En medio de la crisis económica que atraviesa el país, historias como la de Luis, un vecino de Comodoro Rivadavia, reflejan el impacto directo en las familias más vulnerables. Tiene 39 años, es oriundo de Entre Ríos y reside en la ciudad desde 2014. Desde hace más de un año está desempleado y sostiene solo a sus tres hijos, además de convivir con su padre, una persona mayor.
“Trabajé en varios lugares, me fue bien un tiempo, pero después se me complicó conseguir laburo”, contó. Es pintor y albañil, y también realiza tareas de limpieza de patios o cualquier changa que le permita llevar algo a su casa. Sin embargo, los trabajos no son diarios ni estables.
La situación económica comenzó a empeorar hace unos seis meses. Desde entonces, asegura que junto a sus hijos salen todos los días a buscar alimentos entre los residuos para poder comer. “No es lo que uno quiere para sus hijos. Queremos poder tener una comida digna”, expresó.

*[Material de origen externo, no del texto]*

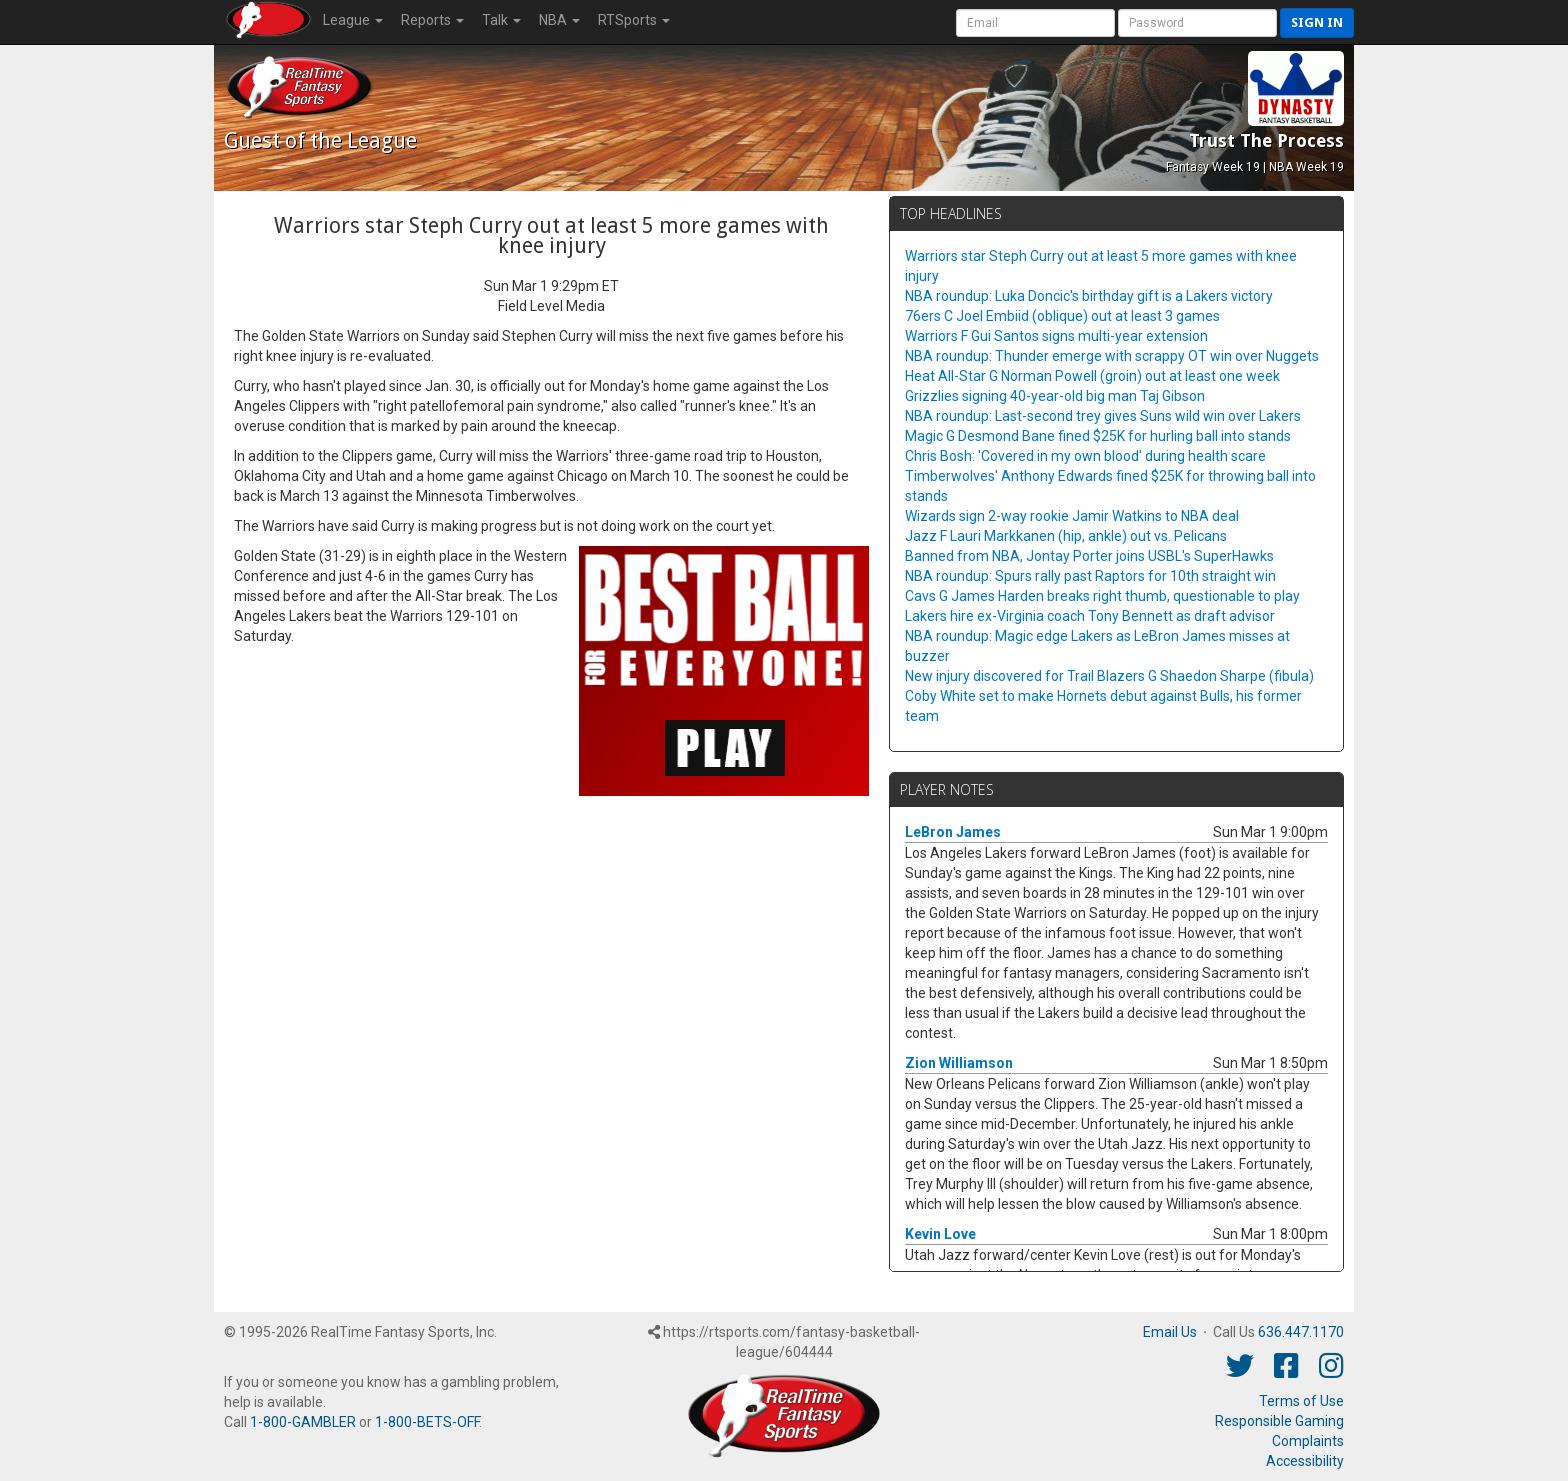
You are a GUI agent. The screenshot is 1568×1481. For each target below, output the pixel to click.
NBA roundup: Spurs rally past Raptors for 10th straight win (1090, 576)
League (353, 20)
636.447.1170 (1301, 1332)
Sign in (1317, 22)
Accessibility (1305, 1461)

Luis está separado y tiene a sus tres hijos a cargo —dos varones y una nena, todos preadolescentes—. Además, mencionó que uno de sus hijos mayores, de 18 años, tampoco logra conseguir empleo.
Si bien cuenta con vivienda propia, enfrenta un problema urgente: el pozo ciego de su casa está colapsado y no tiene recursos para desagotarlo. “Tenemos que hacer nuestras necesidades en el campo porque no puedo pagar el desagote. Fui a la Municipalidad, pero me dijeron que no pueden hacerse cargo”, explicó.
Desde el Municipio recibe únicamente una caja de alimentos por mes, ayuda que considera insuficiente frente a la magnitud de sus necesidades. A esto se suma un incendio parcial que afectó su vivienda tiempo atrás, sin que —según indicó— haya recibido asistencia.
“Lo que necesito es trabajo. Yo hago lo que sea. Y si no me pueden pagar con dinero, acepto comida para mis hijos. Pero la prioridad hoy es poder juntar para desagotar el pozo”, sostuvo.
La familia atraviesa una situación crítica y apela a la solidaridad de la comunidad para poder salir adelante.